While forwards such as Andrew Wiggins, Jabari Parker and Aaron Gordon may draw early headlines, there is plenty of point guard talent in this year’s draft class. Picking the right floor general can set up a franchise for years, and the point guard stars of the future just may be part of this class.
With that in mind, here is a look at some of the top point guards available in the 2014 draft.
Shabazz Napier, Connecticut
If the NBA draft was dictated solely by the NCAA tournament, then Shabazz Napier would be the No. 1 pick after leading the Connecticut Huskies to the national title.
Napier dominated throughout the tournament on both ends of the floor. He and Ryan Boatright provided stifling defense throughout the Big Dance and shut down the talented backcourts of the Florida Gators and the Kentucky Wildcats at the Final Four.
LeBron James even got caught up in the moment during the postseason run and let fans know he thinks Napier should be the top point guard taken in the draft:
Napier posted nightly averages of 18 points, 5.9 rebounds, 4.9 assists and 1.8 steals during the regular season and shot better than 40 percent from behind the three-point line. His ceiling may not be as high as some of the other point guards available in this draft, but Napier is a tremendous presence on both ends of the floor and can stuff the stat sheet on any given night.
Dante Exum, Australia
Matt Kamalsky of Draft Express let fans know just how good Dante Exum is when he scouted the point guard at the Nike Hoops Summit:
A 6'6 guard with 6'9 wingspan who appears to have added some 10 pounds of muscle to his frame since last summer, Exum stood out immediately with his speed, fluidity and ball-handling ability. Accustomed to playing the point guard position at the junior level, the strong play of floor general Dennis Schroder required Exum to adapt playing off the ball this week –a challenge he accepted without a second thought in an effort to put his team in the best position to win.

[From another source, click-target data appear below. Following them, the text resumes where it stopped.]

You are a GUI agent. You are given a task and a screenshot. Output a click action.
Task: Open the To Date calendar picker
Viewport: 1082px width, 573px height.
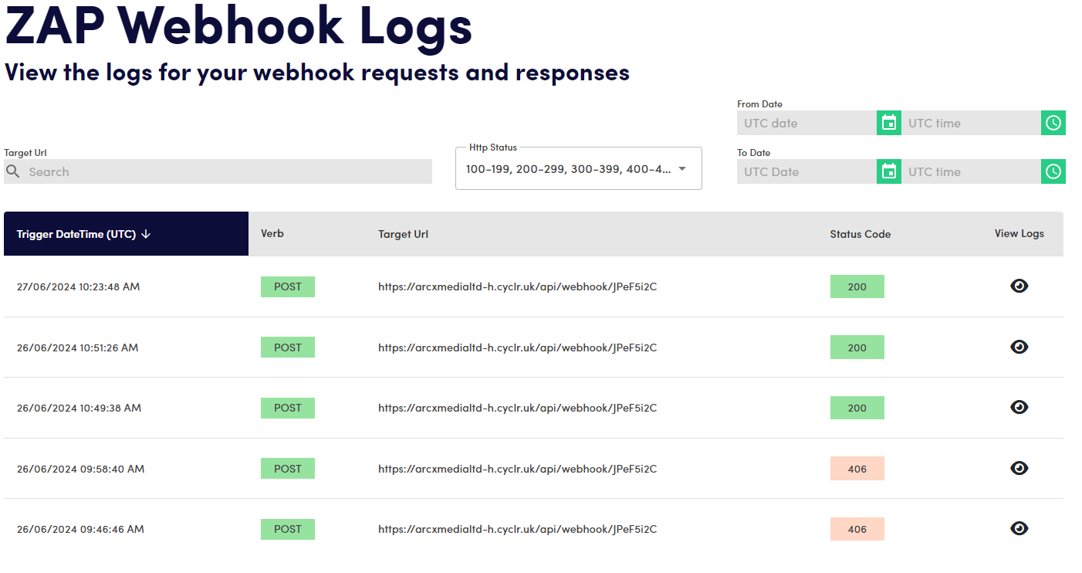tap(889, 171)
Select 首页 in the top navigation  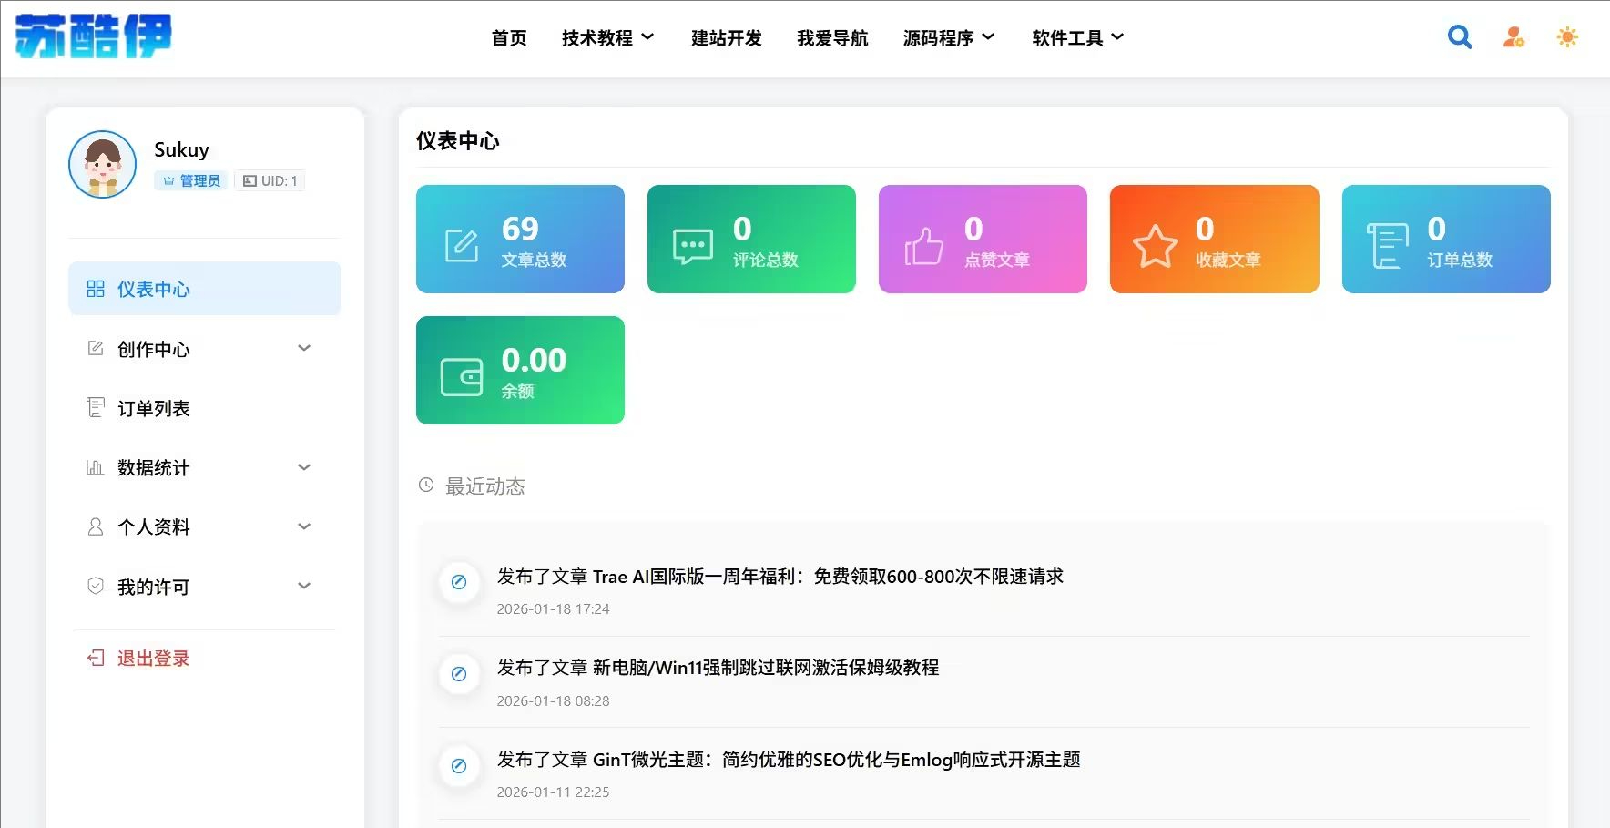(x=508, y=37)
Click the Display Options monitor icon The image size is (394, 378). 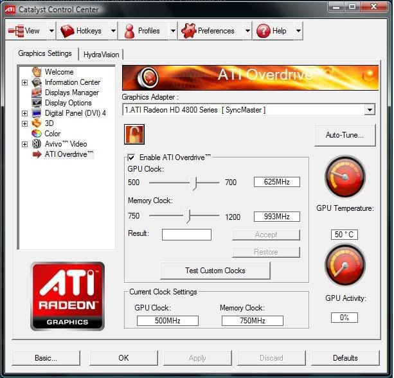coord(37,103)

A consummate team player who can do a little bit of everything, Exum still managed to be very effective for stretches in practice and score 16 points on game day despite the significant adjustment he had to make. Perhaps the most impressive thing Exum did throughout the week was get to the rim off the dribble. Without the ball in his hands constantly, Exum wasn't able to create as much on the offensive as we saw last summer, but still managed to make his presence felt attacking from the wing. Showing a very low dribble, an exceptional burst and the ability to finish above the rim, Exum is a very smooth finisher, but is not afraid to elevate in a crowd and draw contact either.
Exum’s perimeter jump shot is the one area of his game that could use consistent improvement. He brings lightning quickness to the table in the open floor, which helps open up looks for his teammates in transition and allows him to get to the rim off the bounce.
Exum is a floor general and will serve as an extension of whichever coach drafts him in the NBA. He will be the first point guard taken in the draft because his ceiling and overall potential are simply higher than anyone else’s at the position.
Marcus Smart, Oklahoma State
Marcus Smart may have been better off in terms of his draft positioning had he left Oklahoma State after his freshman season, but he will still be an early selection.
Smart averaged 18 points, 5.9 rebounds, 4.8 assists and 2.9 steals a game last season and was an absolute star on both ends of the floor. It is rare that someone who is so known for his scoring is also so committed to the defensive end, but that is exactly what Smart was in college.
Oklahoma State coach Travis Ford believes that Smart will make an excellent pro, via Brian Hamilton of Sports Illustrated:
Marcus has had an incredible impact on our program. He has been a joy to coach, and we’ve enjoyed having him on our team. He is going to have a terrific career for a long time in the NBA. No matter what team he ends up with, they are going to get a great player and, more importantly, a special person.
There may be some concerns about Smart’s maturity after he was suspended for shoving a fan, but in a professional environment, he will be surrounded by older players who will help make sure this isn’t an issue.
Smart’s ability to hit the three, slash the lane and lock down his man on defense will outweigh any perceived maturity problems in the days leading up to the draft.